- Born: Subur Mugaseth 1911 Calicut
- Died: 10 October 1966 (aged 54–55) New York
- Other name: Subur Parthasarathi
- Occupations: Educator, college administrator
- Spouse: Parthasarathy

= Subur Parthasarathy =

Indian educator and legislator (1911–1966)

Subur Parthasarathy (1911 – 10 October 1966), born Subur Mugaseth, was an Indian educator and legislator. She was the first principal at Ethiraj College for Women, and served in the upper house of the Indian Parliament from 1960 to 1966.

== Early life ==
Subur Mugaseth was born in Calicut, the daughter of Khodadad Mugaseth, into a family prominent in the city's Parsi community. Her only brother died in World War II. She attended the University of Madras and University of Oxford, and earned a master's degree in English, and completed a doctorate in 1936.

== Career ==
Parthasarathy taught English at Queen Mary's College in Madras.
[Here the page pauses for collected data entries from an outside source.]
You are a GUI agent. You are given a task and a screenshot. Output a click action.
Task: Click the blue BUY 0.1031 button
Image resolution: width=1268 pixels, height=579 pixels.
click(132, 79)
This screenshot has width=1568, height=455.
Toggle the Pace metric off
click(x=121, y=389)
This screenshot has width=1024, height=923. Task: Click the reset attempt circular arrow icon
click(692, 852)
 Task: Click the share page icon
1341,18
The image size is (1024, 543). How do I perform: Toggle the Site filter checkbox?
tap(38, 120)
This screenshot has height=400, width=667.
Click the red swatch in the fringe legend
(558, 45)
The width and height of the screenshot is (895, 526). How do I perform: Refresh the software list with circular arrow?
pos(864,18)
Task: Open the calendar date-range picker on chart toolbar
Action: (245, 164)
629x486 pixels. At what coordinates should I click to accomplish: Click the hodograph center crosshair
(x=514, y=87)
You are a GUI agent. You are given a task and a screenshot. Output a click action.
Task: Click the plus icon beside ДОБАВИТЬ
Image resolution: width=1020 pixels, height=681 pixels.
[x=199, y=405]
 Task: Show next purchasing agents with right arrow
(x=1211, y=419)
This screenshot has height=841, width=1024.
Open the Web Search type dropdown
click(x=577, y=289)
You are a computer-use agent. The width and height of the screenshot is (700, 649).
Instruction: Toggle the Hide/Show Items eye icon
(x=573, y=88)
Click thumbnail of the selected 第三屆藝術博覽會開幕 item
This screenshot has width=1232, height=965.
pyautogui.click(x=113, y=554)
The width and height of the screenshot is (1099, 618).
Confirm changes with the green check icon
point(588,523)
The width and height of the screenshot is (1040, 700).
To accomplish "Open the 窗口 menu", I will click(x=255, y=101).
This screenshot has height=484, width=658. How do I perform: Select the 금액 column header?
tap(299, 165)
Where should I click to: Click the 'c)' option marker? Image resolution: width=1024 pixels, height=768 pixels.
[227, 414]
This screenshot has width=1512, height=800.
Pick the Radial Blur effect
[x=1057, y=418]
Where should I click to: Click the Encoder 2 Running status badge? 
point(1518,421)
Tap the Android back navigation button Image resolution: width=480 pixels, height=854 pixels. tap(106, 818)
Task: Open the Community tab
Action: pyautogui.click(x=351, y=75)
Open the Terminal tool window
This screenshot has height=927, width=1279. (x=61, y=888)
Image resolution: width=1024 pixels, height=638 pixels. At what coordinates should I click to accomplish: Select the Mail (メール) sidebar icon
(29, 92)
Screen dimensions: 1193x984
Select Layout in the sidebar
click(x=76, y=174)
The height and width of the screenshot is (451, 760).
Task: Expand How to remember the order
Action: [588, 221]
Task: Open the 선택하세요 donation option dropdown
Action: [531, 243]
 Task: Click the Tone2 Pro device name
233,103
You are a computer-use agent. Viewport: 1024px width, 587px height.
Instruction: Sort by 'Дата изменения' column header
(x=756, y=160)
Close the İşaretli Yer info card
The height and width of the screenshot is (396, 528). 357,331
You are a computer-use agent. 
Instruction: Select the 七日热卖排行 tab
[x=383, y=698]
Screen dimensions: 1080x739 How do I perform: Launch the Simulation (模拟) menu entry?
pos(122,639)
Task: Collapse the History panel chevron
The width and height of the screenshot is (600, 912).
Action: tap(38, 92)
She was the first principal of Ethiraj College for Women, serving from 1948 to 1952. She was succeeded in the principalship by Mona Hensman. In 1952, she traveled in the United States studying universities and colleges. Parthasarathy was elected to the Rajya Sabha from 1960 to 1966.

== Personal life ==
In 1939, Subur Mugaseth married journalist and diplomat Gopalaswami Parthasarathy, after they met at Oxford. They had a son, Ashok Parthasarathi (1940–2019) who followed his parents into government work and academia. She died from heart and kidney ailments in New York, in 1966, while her husband was representing India at the United Nations.

Actor and playwright Girish Karnad was her niece's husband; and journalist Raghu Karnad is her grand-nephew.